*Document passage*.

##############################

American former sportscaster

Lanny Lawrence Frattare (born March 23, 1948) is an American semi-retired sportscaster. For 33 years he was a play-by-play announcer for Major League Baseball's Pittsburgh Pirates, the longest such tenure in club history.

Currently, Frattare is the television voice of the West Virginia Mountaineers home baseball broadcasts on ESPN+. He also serves as a broadcaster with the TribLive High School Sports Network, providing play-by-play coverage and color commentary for WPIAL high school events.

In 2008, Frattare was nominated for the Ford Frick Award by the Baseball Hall of Fame for broadcasting excellence. On September 3, 2025, he was inducted into the Pirates Media Wall of Fame.

Frattare attended Ithaca College, graduating in 1970. He started his career in his hometown as a radio disk jockey at the city's top rated station, WBBF (AM). During his time in Rochester radio he expanded his on-air role to include work as a sportscaster and lead play-by-play broadcaster for the American Hockey League's Rochester Americans. As the radio broadcaster for the Pirates' AAA affiliate Charleston Charlies in 1974 and 1975, he was mentored by the hall of fame Pirates' broadcaster Bob Prince, who invited Frattare to Pittsburgh after the Charlies' seasons concluded and allowed him to take over the microphone on occasion.

In 1976, Frattare moved to Pittsburgh and joined the Pirates major league broadcasting crew on radio (KDKA) and cable television. He started as Milo Hamilton's junior partner, calling just two innings of most games and serving as Hamilton's color man. His role began to increase after Hamilton left following the 1979 season. The Pirates gave Frattare a new contract late in the 2006 season that was to keep him on the air into 2009. In August 2008, he announced his 5,000th Pirates game. He began sharing primary announcing duty with Greg Brown, as the Pirates evolved toward a transition that came with Frattare's retirement on October 1, 2008. Frattare announced he was retiring and would not return for the 2009 season.

Frattare was the lead announcer on the ESPN broadcast of the February 23, 1985, college basketball game between Indiana University and Purdue University during which Indiana coach, Bob Knight, threw a chair across the court, a moment which was frequently replayed on television.

Frattare has two children and two grandchildren from his first marriage. He remarried to the former choir director of Upper St. Clair High School, but they separated in late 2007. Over the past twenty years, he has hosted the Family Links Golf Classic which has raised over $1.6 million in support of mentally challenged individuals and their families.

On March 18, 2009, Frattare joined Waynesburg University as an assistant professor in communications in the Department of Communication and the faculty adviser of the university radio station, WCYJ-FM, while also doing some work with University Relations.

In 2010, he hosted the inaugural Sports Announcing Camp at Waynesburg University, with a week of programs and instruction for high school students interested in broadcasting.

##############################

*Material provided*.
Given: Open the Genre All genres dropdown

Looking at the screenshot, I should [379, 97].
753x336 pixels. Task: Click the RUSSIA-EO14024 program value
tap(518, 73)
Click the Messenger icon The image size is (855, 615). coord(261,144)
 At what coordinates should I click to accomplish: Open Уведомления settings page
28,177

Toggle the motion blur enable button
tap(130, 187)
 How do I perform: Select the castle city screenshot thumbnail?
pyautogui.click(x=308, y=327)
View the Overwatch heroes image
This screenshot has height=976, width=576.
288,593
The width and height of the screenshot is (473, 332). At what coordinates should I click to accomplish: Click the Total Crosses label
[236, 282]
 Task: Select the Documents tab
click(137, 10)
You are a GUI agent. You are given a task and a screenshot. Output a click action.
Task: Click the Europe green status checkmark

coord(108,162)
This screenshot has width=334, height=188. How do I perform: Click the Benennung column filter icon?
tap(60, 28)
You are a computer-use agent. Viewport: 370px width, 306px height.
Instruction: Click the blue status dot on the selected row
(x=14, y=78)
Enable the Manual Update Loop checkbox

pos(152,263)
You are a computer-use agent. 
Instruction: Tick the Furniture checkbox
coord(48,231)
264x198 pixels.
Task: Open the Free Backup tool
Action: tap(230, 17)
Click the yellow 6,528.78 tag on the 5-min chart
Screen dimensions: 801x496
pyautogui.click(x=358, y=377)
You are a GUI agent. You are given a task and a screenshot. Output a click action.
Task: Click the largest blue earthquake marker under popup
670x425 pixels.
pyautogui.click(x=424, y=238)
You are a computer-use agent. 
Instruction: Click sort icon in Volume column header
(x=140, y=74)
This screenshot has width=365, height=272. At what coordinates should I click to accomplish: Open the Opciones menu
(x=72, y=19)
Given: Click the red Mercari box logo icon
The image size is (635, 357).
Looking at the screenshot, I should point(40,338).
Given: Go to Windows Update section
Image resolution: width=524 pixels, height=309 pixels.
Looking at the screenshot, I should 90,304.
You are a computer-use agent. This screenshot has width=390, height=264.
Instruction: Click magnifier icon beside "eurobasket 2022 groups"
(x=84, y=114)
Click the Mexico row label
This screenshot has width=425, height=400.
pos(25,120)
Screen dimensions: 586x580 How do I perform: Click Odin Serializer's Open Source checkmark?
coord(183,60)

##############################

*Problem details*.
Reproduce the Lanny Frattare profile beginning at "Frattare has two" and ending after "interested in broadcasting.", swapping "assistant professor" for "adjunct instructor". Rely only on the Lanny Frattare profile.

*Answer below*.
Frattare has two children and two grandchildren from his first marriage. He remarried to the former choir director of Upper St. Clair High School, but they separated in late 2007. Over the past twenty years, he has hosted the Family Links Golf Classic which has raised over $1.6 million in support of mentally challenged individuals and their families.

On March 18, 2009, Frattare joined Waynesburg University as an adjunct instructor in communications in the Department of Communication and the faculty adviser of the university radio station, WCYJ-FM, while also doing some work with University Relations.

In 2010, he hosted the inaugural Sports Announcing Camp at Waynesburg University, with a week of programs and instruction for high school students interested in broadcasting.